Georges Conchon, Le sucre

le sucre

Je ne me souviens pas bien de ce film de Jacques Rouffio, Le sucre, sur lequel j’ai pourtant dû tomber une ou deux fois à la télévision. Mais le bouquin, lu il y a une dizaine d’années dans cette édition Livre de poche à la couverture rigolote, sur les conseils d’un prof d’économie (si si), et qui est donc antérieur au film, passe bizarrement son temps à envisager sa propre adaptation cinématographique (comme quoi, on n’est jamais si bien servi que par soi-même…). Dès la page 13, on y lit : “Vous feriez un film sur le Sucre, je vais vous dire par quoi je commencerais…” Et plusieurs passages reprennent ensuite cette idée au fil du bouquin. Comme la qualité littéraire de l’œuvre n’est pas fantastiquement renversante par ailleurs, il me semble qu’un seul extrait devrait suffire pour ici.
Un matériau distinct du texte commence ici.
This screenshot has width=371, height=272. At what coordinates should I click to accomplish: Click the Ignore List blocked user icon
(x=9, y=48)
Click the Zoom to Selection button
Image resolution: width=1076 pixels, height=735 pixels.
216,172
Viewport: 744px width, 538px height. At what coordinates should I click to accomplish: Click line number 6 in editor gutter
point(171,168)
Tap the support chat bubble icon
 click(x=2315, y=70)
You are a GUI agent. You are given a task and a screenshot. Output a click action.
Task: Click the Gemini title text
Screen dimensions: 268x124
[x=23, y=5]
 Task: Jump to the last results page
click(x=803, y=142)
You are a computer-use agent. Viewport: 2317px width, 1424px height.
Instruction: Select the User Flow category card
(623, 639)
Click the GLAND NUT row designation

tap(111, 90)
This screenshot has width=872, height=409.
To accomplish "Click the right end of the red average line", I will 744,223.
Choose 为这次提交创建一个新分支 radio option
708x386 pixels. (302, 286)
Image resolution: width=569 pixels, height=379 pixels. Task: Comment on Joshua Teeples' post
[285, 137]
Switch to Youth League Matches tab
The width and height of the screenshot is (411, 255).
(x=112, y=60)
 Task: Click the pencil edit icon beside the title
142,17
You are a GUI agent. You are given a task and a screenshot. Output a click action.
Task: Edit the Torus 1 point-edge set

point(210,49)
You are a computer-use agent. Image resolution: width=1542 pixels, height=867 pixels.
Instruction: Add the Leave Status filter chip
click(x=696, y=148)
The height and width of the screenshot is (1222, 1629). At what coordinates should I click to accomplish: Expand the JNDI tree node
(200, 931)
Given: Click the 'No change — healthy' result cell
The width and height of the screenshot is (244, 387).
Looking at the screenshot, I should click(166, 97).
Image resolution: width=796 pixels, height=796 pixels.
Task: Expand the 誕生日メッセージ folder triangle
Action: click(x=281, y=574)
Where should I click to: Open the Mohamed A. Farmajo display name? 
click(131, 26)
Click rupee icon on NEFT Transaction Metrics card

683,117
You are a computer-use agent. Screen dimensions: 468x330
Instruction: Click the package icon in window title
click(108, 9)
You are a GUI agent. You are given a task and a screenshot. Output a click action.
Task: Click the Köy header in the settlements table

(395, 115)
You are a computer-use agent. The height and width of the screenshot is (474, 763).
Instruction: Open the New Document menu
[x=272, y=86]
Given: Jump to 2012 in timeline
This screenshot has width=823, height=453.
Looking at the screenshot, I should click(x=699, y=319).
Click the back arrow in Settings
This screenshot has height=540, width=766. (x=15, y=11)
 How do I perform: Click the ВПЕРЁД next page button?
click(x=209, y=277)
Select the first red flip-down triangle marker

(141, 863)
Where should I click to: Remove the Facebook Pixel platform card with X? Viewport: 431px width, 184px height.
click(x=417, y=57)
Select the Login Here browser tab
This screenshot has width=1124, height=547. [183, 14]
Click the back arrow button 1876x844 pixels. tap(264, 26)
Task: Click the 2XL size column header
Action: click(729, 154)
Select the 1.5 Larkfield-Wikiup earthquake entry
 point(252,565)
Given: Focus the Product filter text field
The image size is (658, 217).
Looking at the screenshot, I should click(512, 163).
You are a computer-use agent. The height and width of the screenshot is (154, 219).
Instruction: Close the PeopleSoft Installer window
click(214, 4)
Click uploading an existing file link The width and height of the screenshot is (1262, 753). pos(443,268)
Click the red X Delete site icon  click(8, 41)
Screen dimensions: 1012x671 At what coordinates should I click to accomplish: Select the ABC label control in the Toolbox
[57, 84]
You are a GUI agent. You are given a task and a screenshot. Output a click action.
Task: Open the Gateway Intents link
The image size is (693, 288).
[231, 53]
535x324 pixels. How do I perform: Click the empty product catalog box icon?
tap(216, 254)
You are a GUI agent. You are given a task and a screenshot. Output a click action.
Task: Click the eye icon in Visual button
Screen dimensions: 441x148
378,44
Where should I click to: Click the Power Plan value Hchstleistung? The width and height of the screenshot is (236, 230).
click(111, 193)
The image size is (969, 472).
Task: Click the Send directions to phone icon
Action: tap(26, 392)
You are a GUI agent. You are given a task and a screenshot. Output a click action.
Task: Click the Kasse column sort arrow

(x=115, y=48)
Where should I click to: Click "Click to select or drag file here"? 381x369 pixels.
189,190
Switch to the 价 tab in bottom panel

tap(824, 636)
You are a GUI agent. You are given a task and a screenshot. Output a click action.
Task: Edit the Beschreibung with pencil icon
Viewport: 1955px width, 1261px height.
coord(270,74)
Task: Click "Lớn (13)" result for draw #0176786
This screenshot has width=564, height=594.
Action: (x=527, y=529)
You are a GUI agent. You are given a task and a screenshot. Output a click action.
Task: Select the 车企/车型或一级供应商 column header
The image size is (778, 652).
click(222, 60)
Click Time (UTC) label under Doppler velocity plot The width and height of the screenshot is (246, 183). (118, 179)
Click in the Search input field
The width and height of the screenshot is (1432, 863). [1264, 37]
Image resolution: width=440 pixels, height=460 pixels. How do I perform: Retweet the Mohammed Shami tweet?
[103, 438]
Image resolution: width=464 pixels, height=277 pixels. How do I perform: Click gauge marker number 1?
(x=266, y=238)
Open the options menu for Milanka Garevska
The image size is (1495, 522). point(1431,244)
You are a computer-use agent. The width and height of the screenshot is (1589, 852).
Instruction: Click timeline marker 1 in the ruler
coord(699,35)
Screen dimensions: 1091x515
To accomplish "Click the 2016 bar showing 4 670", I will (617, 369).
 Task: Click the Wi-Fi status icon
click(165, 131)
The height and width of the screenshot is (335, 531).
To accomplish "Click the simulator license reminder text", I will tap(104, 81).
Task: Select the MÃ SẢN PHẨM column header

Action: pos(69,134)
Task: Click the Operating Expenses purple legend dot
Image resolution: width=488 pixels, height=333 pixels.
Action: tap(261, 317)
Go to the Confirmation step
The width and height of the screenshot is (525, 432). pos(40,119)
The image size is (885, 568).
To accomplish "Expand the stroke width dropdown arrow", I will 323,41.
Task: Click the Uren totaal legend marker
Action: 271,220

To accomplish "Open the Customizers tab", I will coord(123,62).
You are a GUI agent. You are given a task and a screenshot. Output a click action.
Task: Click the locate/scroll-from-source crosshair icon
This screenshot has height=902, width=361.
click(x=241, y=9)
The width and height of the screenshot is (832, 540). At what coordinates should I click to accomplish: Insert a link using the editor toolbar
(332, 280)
Le film, ce sera Raoul et moi, notre fine équipe. Filous et ringards à la fois. Trompés aussi souvent que trompeurs. Manœuvriers manœuvrés. Justiciers finalement complices.

Faire rire de nous. Pas pleurer : mon malheur, je l’ai bien cherché !…

Pas dénoncer non plus. Le genre : « Attention, je vais vous faire toucher du doigt la pourriture capitaliste ! », vous savez bien que ça ne prend plus. On en a trop vu. Blasés !… « Réalisme socialiste » d’autant plus à exclure qu’ici point de touchantes victimes, nul travailleur lésé, rien que du petit-bourgeois qui n’a que ce qu’il mérite.

Juste suggérer, je crois, la mécanique. Deux ou trois engrenages, quelques figures, et ne craignez pas d’en manquer : le milieu abonde en figures intéressantes par elles-mêmes. Suffira de les peindre à leurs couleurs exactes.

Suggérer juste ce qu’il faut pour faire comprendre qu’on se trouve devant le plus formidable, le plus pharamineux sac de nœuds jamais réalisé par des businessmen ordinairement idiots. Des gens si bien habitués à s’entre-tromper, à s’entre-mentir, à s’entre-ficeler qu’ils se retrouvent à la fin tous ligotés, tous étranglés par une seule et même ficelle, en un seul lot bien compact, bon à jeter.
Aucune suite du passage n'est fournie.